(Data records)

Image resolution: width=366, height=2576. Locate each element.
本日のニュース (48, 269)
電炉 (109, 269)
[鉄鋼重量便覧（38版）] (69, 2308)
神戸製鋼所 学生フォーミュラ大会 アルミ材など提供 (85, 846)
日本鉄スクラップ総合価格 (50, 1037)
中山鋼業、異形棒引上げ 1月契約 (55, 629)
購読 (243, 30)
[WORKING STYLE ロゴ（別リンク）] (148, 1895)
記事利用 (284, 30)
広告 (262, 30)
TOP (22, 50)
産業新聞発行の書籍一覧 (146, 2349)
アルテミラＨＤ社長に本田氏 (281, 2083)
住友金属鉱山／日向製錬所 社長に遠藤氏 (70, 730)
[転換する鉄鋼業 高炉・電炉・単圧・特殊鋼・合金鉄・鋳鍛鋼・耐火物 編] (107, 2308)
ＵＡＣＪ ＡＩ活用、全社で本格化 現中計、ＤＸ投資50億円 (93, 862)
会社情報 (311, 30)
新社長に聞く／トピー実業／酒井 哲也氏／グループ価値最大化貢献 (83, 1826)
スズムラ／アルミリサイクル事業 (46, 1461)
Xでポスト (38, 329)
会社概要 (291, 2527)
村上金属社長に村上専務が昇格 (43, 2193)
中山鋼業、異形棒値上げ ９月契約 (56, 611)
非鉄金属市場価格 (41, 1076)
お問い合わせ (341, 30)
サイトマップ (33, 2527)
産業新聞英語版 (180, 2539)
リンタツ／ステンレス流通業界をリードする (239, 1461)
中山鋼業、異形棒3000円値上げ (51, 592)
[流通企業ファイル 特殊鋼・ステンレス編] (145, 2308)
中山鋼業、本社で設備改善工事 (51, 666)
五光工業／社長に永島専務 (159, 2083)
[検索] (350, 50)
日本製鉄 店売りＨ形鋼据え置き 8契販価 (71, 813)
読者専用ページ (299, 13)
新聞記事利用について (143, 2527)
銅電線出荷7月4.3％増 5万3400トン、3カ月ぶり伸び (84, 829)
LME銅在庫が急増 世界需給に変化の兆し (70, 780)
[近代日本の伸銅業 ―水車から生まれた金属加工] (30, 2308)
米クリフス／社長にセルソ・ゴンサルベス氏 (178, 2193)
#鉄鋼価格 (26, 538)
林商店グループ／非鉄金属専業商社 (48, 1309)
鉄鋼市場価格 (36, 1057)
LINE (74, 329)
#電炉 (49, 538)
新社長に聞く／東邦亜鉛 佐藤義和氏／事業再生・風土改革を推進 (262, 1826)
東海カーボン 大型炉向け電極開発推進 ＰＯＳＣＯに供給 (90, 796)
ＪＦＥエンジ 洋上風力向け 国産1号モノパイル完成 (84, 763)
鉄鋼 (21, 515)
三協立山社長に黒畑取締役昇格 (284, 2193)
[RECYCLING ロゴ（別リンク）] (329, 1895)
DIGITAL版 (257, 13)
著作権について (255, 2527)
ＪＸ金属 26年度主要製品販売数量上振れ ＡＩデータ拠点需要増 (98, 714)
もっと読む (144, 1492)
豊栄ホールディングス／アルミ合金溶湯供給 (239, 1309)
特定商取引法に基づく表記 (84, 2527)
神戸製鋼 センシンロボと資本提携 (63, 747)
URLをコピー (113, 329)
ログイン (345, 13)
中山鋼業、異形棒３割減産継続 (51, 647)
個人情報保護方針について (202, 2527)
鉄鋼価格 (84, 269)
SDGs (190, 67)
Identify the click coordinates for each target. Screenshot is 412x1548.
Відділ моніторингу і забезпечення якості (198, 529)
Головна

### Problem requirements
Pick out every line above that holds the word "中山鋼業" and copy it.

### Task output
中山鋼業、異形棒引上げ 1月契約 (55, 629)
中山鋼業、異形棒値上げ ９月契約 (56, 611)
中山鋼業、異形棒3000円値上げ (51, 592)
中山鋼業、本社で設備改善工事 (51, 666)
中山鋼業、異形棒３割減産継続 (51, 647)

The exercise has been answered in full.